WHAT YOU SHOULD DO: All lines below are to be output exactly as they stand.

DATASET ENTRIES:
+ + +

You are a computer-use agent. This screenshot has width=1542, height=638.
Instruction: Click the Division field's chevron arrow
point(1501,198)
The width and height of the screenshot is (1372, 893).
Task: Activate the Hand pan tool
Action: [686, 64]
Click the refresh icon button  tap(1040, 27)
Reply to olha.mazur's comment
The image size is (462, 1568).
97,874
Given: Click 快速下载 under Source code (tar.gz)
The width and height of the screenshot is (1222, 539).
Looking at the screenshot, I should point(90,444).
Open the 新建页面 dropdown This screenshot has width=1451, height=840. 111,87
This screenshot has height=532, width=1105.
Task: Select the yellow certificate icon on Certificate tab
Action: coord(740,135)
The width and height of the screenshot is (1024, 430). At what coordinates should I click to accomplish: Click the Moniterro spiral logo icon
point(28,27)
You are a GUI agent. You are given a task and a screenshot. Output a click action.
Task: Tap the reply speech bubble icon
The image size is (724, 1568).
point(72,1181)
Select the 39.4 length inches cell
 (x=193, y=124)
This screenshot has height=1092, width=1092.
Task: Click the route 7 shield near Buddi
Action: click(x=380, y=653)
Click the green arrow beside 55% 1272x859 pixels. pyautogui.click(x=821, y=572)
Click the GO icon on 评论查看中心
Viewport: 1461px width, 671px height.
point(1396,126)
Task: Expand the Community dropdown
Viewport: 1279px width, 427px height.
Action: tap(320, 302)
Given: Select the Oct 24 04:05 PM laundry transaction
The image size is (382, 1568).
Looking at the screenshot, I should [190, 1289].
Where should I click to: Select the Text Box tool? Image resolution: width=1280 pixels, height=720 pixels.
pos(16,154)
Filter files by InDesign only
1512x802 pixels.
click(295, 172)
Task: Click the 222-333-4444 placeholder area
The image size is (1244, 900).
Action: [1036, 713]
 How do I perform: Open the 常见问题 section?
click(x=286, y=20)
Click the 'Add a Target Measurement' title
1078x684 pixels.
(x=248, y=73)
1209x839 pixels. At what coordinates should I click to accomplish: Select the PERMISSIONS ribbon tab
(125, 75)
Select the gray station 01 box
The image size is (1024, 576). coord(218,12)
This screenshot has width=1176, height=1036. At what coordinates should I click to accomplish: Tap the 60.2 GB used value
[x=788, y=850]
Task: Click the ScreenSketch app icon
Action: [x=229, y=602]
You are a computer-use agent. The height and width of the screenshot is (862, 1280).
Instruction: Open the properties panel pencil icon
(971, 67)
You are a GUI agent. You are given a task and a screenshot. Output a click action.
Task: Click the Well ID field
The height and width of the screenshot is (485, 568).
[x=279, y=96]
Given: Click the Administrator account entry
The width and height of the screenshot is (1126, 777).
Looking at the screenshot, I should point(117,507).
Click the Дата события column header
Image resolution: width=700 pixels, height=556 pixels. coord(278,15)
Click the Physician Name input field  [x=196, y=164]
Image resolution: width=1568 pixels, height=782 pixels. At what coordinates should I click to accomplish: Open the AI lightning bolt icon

+ + +

REPLY TO THE TASK:
You are a computer-use agent. This screenshot has width=1542, height=638.
Instruction: Click the Division field's chevron arrow
point(1501,198)
The width and height of the screenshot is (1372, 893).
Task: Activate the Hand pan tool
Action: [686, 64]
Click the refresh icon button  tap(1040, 27)
Reply to olha.mazur's comment
The image size is (462, 1568).
97,874
Given: Click 快速下载 under Source code (tar.gz)
The width and height of the screenshot is (1222, 539).
Looking at the screenshot, I should point(90,444).
Open the 新建页面 dropdown This screenshot has width=1451, height=840. 111,87
This screenshot has height=532, width=1105.
Task: Select the yellow certificate icon on Certificate tab
Action: coord(740,135)
The width and height of the screenshot is (1024, 430). At what coordinates should I click to accomplish: Click the Moniterro spiral logo icon
point(28,27)
You are a GUI agent. You are given a task and a screenshot. Output a click action.
Task: Tap the reply speech bubble icon
The image size is (724, 1568).
point(72,1181)
Select the 39.4 length inches cell
 (x=193, y=124)
This screenshot has height=1092, width=1092.
Task: Click the route 7 shield near Buddi
Action: click(x=380, y=653)
Click the green arrow beside 55% 1272x859 pixels. pyautogui.click(x=821, y=572)
Click the GO icon on 评论查看中心
Viewport: 1461px width, 671px height.
point(1396,126)
Task: Expand the Community dropdown
Viewport: 1279px width, 427px height.
Action: tap(320, 302)
Given: Select the Oct 24 04:05 PM laundry transaction
The image size is (382, 1568).
Looking at the screenshot, I should [190, 1289].
Where should I click to: Select the Text Box tool? Image resolution: width=1280 pixels, height=720 pixels.
pos(16,154)
Filter files by InDesign only
1512x802 pixels.
click(295, 172)
Task: Click the 222-333-4444 placeholder area
The image size is (1244, 900).
Action: [1036, 713]
 How do I perform: Open the 常见问题 section?
click(x=286, y=20)
Click the 'Add a Target Measurement' title
1078x684 pixels.
(x=248, y=73)
1209x839 pixels. At what coordinates should I click to accomplish: Select the PERMISSIONS ribbon tab
(125, 75)
Select the gray station 01 box
The image size is (1024, 576). coord(218,12)
This screenshot has width=1176, height=1036. At what coordinates should I click to accomplish: Tap the 60.2 GB used value
[x=788, y=850]
Task: Click the ScreenSketch app icon
Action: [x=229, y=602]
You are a computer-use agent. The height and width of the screenshot is (862, 1280).
Instruction: Open the properties panel pencil icon
(971, 67)
You are a GUI agent. You are given a task and a screenshot. Output a click action.
Task: Click the Well ID field
The height and width of the screenshot is (485, 568).
[x=279, y=96]
Given: Click the Administrator account entry
The width and height of the screenshot is (1126, 777).
Looking at the screenshot, I should point(117,507).
Click the Дата события column header
Image resolution: width=700 pixels, height=556 pixels. coord(278,15)
Click the Physician Name input field  [x=196, y=164]
Image resolution: width=1568 pixels, height=782 pixels. At what coordinates should I click to accomplish: Open the AI lightning bolt icon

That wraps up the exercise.